"I've got them, the ruffians!" he murmured. "I shall at last know . . ."

A second whistle sounded, followed by a guttural shout. He was now within twenty yards of them and could hear them speak.

"I've got them, I've got them!" he repeated, with fierce delight.

And he made up his mind to strike one of them in the face with the barrel of his revolver and to spring at the other's throat.

But, before they even reached the wall, the door was pushed open from the outside and a third man appeared and let them through.

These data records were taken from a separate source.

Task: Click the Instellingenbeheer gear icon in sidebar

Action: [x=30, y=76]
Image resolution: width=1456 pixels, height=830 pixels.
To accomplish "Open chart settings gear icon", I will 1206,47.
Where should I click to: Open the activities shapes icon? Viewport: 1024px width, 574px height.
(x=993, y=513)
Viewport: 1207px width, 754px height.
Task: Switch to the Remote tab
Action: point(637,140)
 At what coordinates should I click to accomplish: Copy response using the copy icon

Paul flung away the revolver; and his impetus was such and the effort which he made so great that he managed to seize the door and draw it to him.

The door gave way. And what he then saw scared him to such a degree that he started backwards and did not even dream of defending himself against this fresh attack. The third man—Oh, hideous nightmare! Could it moreover be anything but a nightmare?—the third ruffian was raising a knife against him; and Paul knew his face . . . it was a face resembling the one which he had seen before, a man's face and not a woman's, but the same sort of face, undoubtedly the same sort: a face marked by fifteen additional years and by an even harder and more wicked expression, but the same sort of face, the same sort!

And the man stabbed Paul, even as the woman of fifteen years ago, even as she who was since dead had stabbed Paul's father.


Paul Delroze staggered, but rather as the result of the nervous shock caused by the sudden appearance of this ghost of the past; for the blade of the dagger, striking the button on the shoulder-strap of his shooting-jacket, broke into splinters. Dazed and misty-eyed, he heard the sound of the door closing, the grating of the key in the lock and lastly the hum of a motor car starting on the other side of the wall. When Paul recovered from his torpor there was nothing left for him to do. The man and his two confederates were out of reach.